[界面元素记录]
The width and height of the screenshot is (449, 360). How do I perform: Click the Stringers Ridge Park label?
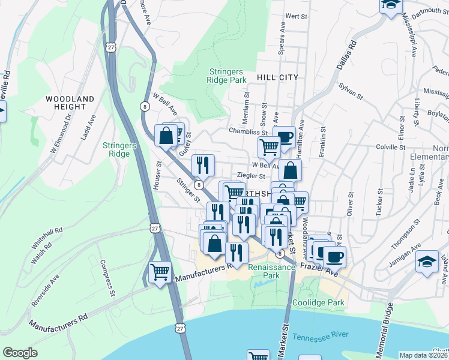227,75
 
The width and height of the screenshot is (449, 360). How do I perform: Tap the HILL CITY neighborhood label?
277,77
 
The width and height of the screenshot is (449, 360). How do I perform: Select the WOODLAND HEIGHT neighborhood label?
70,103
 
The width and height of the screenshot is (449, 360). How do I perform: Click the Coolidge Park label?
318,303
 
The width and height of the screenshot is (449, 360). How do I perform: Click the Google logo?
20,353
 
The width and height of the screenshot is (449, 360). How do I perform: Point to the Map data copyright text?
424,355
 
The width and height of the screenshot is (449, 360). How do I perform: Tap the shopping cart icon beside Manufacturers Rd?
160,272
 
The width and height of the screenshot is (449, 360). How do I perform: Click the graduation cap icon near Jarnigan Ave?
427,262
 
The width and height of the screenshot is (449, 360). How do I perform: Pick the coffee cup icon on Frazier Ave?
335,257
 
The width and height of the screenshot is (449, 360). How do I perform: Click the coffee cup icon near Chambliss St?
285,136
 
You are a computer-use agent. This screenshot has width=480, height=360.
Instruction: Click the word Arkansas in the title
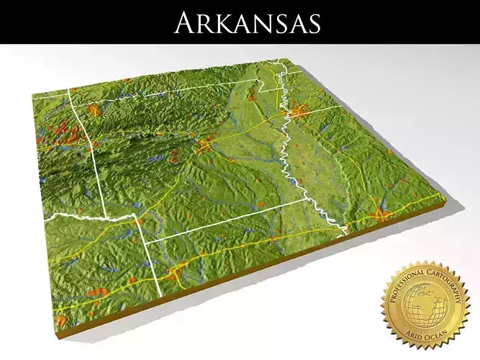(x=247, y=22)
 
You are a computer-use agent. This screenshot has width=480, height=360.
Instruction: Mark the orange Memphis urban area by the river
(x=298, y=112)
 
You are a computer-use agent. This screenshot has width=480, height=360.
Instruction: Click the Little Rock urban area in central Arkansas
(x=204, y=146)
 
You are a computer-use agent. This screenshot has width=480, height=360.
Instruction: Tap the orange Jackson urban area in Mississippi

任务说明:
请逐字重新输入上面的全部条目，不要在答案中放入图片。

本题解答:
The width and height of the screenshot is (449, 360). How do I perform: Click the Stringers Ridge Park label?
227,75
 
The width and height of the screenshot is (449, 360). How do I perform: Tap the HILL CITY neighborhood label?
277,77
 
The width and height of the screenshot is (449, 360). How do I perform: Select the WOODLAND HEIGHT neighborhood label?
70,103
 
The width and height of the screenshot is (449, 360). How do I perform: Click the Coolidge Park label?
318,303
 
The width and height of the screenshot is (449, 360). How do I perform: Click the Google logo?
20,353
 
The width and height of the screenshot is (449, 360). How do I perform: Point to the Map data copyright text?
424,355
 
The width and height of the screenshot is (449, 360). How do I perform: Tap the shopping cart icon beside Manufacturers Rd?
160,272
 
The width and height of the screenshot is (449, 360). How do I perform: Click the graduation cap icon near Jarnigan Ave?
427,262
 
The width and height of the screenshot is (449, 360). How do I perform: Pick the coffee cup icon on Frazier Ave?
335,257
 
The width and height of the screenshot is (449, 360). How do I perform: Click the coffee cup icon near Chambliss St?
285,136
 
You are a computer-use agent. This screenshot has width=480, height=360.
Instruction: Click the word Arkansas in the title
(x=247, y=22)
 
You are a computer-use agent. This screenshot has width=480, height=360.
Instruction: Mark the orange Memphis urban area by the river
(x=298, y=112)
 
You are a computer-use agent. This screenshot has width=480, height=360.
Instruction: Click the Little Rock urban area in central Arkansas
(x=204, y=146)
 
You are a computer-use agent. This screenshot has width=480, height=360.
Instruction: Tap the orange Jackson urban area in Mississippi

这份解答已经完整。